The exploratory analysis reveals clear structural differences among the three text sources. Twitter messages are notably shorter than blog posts and news articles, which is consistent with platform-specific constraints. The distribution of words per line is highly right-skewed, indicating that most text entries are short, while a relatively small number of lines contain a large number of words. This imbalance suggests that language modeling approaches must handle sparse but frequent short contexts efficiently.

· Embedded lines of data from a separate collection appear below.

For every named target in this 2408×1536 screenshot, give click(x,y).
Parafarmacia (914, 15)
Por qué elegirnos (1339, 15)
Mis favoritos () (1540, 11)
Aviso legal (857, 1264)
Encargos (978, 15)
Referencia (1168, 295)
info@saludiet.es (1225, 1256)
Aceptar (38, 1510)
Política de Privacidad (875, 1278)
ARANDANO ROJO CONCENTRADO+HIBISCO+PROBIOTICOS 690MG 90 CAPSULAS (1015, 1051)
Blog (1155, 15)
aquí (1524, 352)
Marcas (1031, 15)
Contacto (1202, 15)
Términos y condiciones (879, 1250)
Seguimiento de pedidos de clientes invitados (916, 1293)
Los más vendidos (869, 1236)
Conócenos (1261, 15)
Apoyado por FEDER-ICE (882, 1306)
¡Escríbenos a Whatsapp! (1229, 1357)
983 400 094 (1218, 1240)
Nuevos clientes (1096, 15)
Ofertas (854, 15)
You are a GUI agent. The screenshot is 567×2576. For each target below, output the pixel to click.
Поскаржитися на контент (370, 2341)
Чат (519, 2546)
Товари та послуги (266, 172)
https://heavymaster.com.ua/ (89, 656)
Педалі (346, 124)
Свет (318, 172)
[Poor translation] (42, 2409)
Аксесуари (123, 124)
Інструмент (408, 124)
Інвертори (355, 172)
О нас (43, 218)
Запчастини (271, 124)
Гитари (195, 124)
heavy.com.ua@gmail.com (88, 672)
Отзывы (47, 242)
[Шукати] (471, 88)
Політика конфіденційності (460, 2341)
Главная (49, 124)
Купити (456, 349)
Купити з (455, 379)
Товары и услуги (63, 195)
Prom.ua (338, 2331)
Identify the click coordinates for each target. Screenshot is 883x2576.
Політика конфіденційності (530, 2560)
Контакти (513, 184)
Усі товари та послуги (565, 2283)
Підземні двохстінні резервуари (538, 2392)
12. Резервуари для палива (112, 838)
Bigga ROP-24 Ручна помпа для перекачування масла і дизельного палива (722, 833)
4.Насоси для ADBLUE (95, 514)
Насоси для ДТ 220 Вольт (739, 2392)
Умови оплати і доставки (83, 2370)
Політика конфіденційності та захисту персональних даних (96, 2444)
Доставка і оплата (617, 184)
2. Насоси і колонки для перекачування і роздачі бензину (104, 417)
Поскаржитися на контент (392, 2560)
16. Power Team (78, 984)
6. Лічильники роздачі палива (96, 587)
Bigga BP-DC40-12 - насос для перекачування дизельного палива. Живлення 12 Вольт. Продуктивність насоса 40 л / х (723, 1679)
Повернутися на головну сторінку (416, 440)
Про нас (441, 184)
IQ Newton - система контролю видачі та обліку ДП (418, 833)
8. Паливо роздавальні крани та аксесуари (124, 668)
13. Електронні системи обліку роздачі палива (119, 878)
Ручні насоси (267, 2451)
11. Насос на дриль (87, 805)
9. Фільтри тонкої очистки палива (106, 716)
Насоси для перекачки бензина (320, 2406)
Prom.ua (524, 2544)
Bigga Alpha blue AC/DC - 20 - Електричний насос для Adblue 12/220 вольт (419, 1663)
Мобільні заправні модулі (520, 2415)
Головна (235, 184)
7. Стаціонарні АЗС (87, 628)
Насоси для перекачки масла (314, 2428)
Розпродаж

Plan for Prediction Algorithm

The prediction approach will rely on probabilistic n-gram language models constructed from the cleaned text corpus. Separate frequency tables for unigrams, bigrams, and trigrams will be generated. When predicting the next word, the model will first attempt to match the longest available context and will progressively fall back to shorter contexts if no suitable match is found. Candidate predictions will be ranked based on their observed frequencies within the corpus.

Plan for Shiny App

The Shiny application will be designed as a lightweight interface that allows users to input a partial sentence and receive suggested next-word predictions. The app will present the top candidate words in a clear and concise format. Emphasis will be placed on responsiveness and usability, with all prediction logic relying on precomputed language model components to ensure fast performance.

Next Steps

Future steps include refining text preprocessing decisions, expanding the evaluation of the prediction model using held-out data, and integrating the finalized model into the Shiny application. Additional tuning may be performed to balance model accuracy and computational efficiency.